START Data to process

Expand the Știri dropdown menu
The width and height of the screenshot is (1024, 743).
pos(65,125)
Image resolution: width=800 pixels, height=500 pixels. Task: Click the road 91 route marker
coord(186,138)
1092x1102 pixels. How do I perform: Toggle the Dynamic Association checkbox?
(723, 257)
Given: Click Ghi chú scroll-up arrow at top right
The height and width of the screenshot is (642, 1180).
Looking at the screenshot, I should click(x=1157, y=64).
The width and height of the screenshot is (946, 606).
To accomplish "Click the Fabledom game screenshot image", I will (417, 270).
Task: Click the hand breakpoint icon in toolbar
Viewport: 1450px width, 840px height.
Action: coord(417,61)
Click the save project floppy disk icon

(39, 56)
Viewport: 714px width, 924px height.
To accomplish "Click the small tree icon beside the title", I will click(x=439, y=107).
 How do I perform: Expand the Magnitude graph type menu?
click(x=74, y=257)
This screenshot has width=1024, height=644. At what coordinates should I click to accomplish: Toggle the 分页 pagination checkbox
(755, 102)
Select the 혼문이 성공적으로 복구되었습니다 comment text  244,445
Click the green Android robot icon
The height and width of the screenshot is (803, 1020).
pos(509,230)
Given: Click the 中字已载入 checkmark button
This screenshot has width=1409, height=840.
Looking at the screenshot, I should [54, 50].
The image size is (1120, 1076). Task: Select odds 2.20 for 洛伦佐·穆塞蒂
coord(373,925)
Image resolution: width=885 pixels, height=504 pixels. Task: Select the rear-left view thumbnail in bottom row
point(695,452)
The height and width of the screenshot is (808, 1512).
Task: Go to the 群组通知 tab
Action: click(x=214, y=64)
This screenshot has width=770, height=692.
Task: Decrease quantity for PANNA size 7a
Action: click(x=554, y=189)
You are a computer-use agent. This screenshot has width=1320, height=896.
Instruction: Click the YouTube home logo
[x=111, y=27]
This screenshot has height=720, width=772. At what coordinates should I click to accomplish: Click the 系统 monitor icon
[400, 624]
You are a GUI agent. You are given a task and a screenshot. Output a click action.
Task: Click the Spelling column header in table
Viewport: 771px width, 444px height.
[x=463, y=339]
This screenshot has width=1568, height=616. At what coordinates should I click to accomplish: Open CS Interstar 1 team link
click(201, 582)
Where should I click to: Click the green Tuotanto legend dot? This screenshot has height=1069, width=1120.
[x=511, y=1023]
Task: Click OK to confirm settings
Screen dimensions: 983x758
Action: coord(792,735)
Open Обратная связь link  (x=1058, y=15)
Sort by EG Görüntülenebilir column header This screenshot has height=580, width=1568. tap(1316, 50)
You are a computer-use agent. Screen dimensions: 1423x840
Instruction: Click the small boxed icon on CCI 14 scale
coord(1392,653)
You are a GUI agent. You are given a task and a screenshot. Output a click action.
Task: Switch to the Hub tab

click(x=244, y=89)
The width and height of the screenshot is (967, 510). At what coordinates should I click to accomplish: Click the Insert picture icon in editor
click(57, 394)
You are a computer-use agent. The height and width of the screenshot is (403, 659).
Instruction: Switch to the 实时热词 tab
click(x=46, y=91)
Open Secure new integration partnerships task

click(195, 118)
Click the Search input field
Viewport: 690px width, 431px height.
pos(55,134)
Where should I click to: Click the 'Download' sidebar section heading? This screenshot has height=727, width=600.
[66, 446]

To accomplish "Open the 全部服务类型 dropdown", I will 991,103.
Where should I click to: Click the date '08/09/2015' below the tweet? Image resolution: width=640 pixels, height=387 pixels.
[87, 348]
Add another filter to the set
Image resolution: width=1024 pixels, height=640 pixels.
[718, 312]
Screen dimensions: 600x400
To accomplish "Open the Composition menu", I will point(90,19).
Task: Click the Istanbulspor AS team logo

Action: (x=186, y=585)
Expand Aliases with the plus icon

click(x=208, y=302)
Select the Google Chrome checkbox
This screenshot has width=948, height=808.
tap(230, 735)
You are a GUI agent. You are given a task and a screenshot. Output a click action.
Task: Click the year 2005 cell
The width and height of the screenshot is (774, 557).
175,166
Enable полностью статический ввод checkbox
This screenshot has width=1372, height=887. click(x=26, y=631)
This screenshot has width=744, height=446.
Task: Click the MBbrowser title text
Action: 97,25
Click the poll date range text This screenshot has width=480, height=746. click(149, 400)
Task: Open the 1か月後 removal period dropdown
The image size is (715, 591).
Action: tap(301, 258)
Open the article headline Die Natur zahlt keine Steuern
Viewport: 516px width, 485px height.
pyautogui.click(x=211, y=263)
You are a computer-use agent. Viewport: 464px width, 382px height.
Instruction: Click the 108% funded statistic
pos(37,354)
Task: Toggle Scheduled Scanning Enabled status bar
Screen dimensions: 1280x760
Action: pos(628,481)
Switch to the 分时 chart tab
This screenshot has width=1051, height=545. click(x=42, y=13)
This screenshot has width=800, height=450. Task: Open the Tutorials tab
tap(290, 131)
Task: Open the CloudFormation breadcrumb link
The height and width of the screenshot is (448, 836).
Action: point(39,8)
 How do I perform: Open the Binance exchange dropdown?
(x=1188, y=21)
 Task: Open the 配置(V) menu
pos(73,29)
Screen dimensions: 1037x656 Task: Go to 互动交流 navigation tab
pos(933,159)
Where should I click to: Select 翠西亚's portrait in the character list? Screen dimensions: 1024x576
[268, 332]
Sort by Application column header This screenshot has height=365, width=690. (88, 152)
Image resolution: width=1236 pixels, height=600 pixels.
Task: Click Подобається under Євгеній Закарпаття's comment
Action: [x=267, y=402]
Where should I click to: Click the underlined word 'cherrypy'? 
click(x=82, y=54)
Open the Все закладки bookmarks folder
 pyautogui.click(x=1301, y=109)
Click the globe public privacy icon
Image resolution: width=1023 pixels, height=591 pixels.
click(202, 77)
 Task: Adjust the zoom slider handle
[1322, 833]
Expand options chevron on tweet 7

END Data to process

### Task description
Retype the records above exactly as they appear.

### Your response
Expand the Știri dropdown menu
The width and height of the screenshot is (1024, 743).
pos(65,125)
Image resolution: width=800 pixels, height=500 pixels. Task: Click the road 91 route marker
coord(186,138)
1092x1102 pixels. How do I perform: Toggle the Dynamic Association checkbox?
(723, 257)
Given: Click Ghi chú scroll-up arrow at top right
The height and width of the screenshot is (642, 1180).
Looking at the screenshot, I should click(x=1157, y=64).
The width and height of the screenshot is (946, 606).
To accomplish "Click the Fabledom game screenshot image", I will (417, 270).
Task: Click the hand breakpoint icon in toolbar
Viewport: 1450px width, 840px height.
Action: coord(417,61)
Click the save project floppy disk icon

(39, 56)
Viewport: 714px width, 924px height.
To accomplish "Click the small tree icon beside the title", I will click(x=439, y=107).
 How do I perform: Expand the Magnitude graph type menu?
click(x=74, y=257)
This screenshot has width=1024, height=644. At what coordinates should I click to accomplish: Toggle the 分页 pagination checkbox
(755, 102)
Select the 혼문이 성공적으로 복구되었습니다 comment text  244,445
Click the green Android robot icon
The height and width of the screenshot is (803, 1020).
pos(509,230)
Given: Click the 中字已载入 checkmark button
This screenshot has width=1409, height=840.
Looking at the screenshot, I should [54, 50].
The image size is (1120, 1076). Task: Select odds 2.20 for 洛伦佐·穆塞蒂
coord(373,925)
Image resolution: width=885 pixels, height=504 pixels. Task: Select the rear-left view thumbnail in bottom row
point(695,452)
The height and width of the screenshot is (808, 1512).
Task: Go to the 群组通知 tab
Action: click(x=214, y=64)
This screenshot has width=770, height=692.
Task: Decrease quantity for PANNA size 7a
Action: click(x=554, y=189)
You are a computer-use agent. This screenshot has width=1320, height=896.
Instruction: Click the YouTube home logo
[x=111, y=27]
This screenshot has height=720, width=772. At what coordinates should I click to accomplish: Click the 系统 monitor icon
[400, 624]
You are a GUI agent. You are given a task and a screenshot. Output a click action.
Task: Click the Spelling column header in table
Viewport: 771px width, 444px height.
[x=463, y=339]
This screenshot has width=1568, height=616. At what coordinates should I click to accomplish: Open CS Interstar 1 team link
click(201, 582)
Where should I click to: Click the green Tuotanto legend dot? This screenshot has height=1069, width=1120.
[x=511, y=1023]
Task: Click OK to confirm settings
Screen dimensions: 983x758
Action: coord(792,735)
Open Обратная связь link  (x=1058, y=15)
Sort by EG Görüntülenebilir column header This screenshot has height=580, width=1568. tap(1316, 50)
You are a computer-use agent. Screen dimensions: 1423x840
Instruction: Click the small boxed icon on CCI 14 scale
coord(1392,653)
You are a GUI agent. You are given a task and a screenshot. Output a click action.
Task: Switch to the Hub tab

click(x=244, y=89)
The width and height of the screenshot is (967, 510). At what coordinates should I click to accomplish: Click the Insert picture icon in editor
click(57, 394)
You are a computer-use agent. The height and width of the screenshot is (403, 659).
Instruction: Switch to the 实时热词 tab
click(x=46, y=91)
Open Secure new integration partnerships task

click(195, 118)
Click the Search input field
Viewport: 690px width, 431px height.
pos(55,134)
Where should I click to: Click the 'Download' sidebar section heading? This screenshot has height=727, width=600.
[66, 446]

To accomplish "Open the 全部服务类型 dropdown", I will 991,103.
Where should I click to: Click the date '08/09/2015' below the tweet? Image resolution: width=640 pixels, height=387 pixels.
[87, 348]
Add another filter to the set
Image resolution: width=1024 pixels, height=640 pixels.
[718, 312]
Screen dimensions: 600x400
To accomplish "Open the Composition menu", I will point(90,19).
Task: Click the Istanbulspor AS team logo

Action: (x=186, y=585)
Expand Aliases with the plus icon

click(x=208, y=302)
Select the Google Chrome checkbox
This screenshot has width=948, height=808.
tap(230, 735)
You are a GUI agent. You are given a task and a screenshot. Output a click action.
Task: Click the year 2005 cell
The width and height of the screenshot is (774, 557).
175,166
Enable полностью статический ввод checkbox
This screenshot has width=1372, height=887. click(x=26, y=631)
This screenshot has width=744, height=446.
Task: Click the MBbrowser title text
Action: 97,25
Click the poll date range text This screenshot has width=480, height=746. click(149, 400)
Task: Open the 1か月後 removal period dropdown
The image size is (715, 591).
Action: tap(301, 258)
Open the article headline Die Natur zahlt keine Steuern
Viewport: 516px width, 485px height.
pyautogui.click(x=211, y=263)
You are a computer-use agent. Viewport: 464px width, 382px height.
Instruction: Click the 108% funded statistic
pos(37,354)
Task: Toggle Scheduled Scanning Enabled status bar
Screen dimensions: 1280x760
Action: pos(628,481)
Switch to the 分时 chart tab
This screenshot has width=1051, height=545. click(x=42, y=13)
This screenshot has width=800, height=450. Task: Open the Tutorials tab
tap(290, 131)
Task: Open the CloudFormation breadcrumb link
The height and width of the screenshot is (448, 836).
Action: point(39,8)
 How do I perform: Open the Binance exchange dropdown?
(x=1188, y=21)
 Task: Open the 配置(V) menu
pos(73,29)
Screen dimensions: 1037x656 Task: Go to 互动交流 navigation tab
pos(933,159)
Where should I click to: Select 翠西亚's portrait in the character list? Screen dimensions: 1024x576
[268, 332]
Sort by Application column header This screenshot has height=365, width=690. (88, 152)
Image resolution: width=1236 pixels, height=600 pixels.
Task: Click Подобається under Євгеній Закарпаття's comment
Action: [x=267, y=402]
Where should I click to: Click the underlined word 'cherrypy'? 
click(x=82, y=54)
Open the Все закладки bookmarks folder
 pyautogui.click(x=1301, y=109)
Click the globe public privacy icon
Image resolution: width=1023 pixels, height=591 pixels.
click(202, 77)
 Task: Adjust the zoom slider handle
[1322, 833]
Expand options chevron on tweet 7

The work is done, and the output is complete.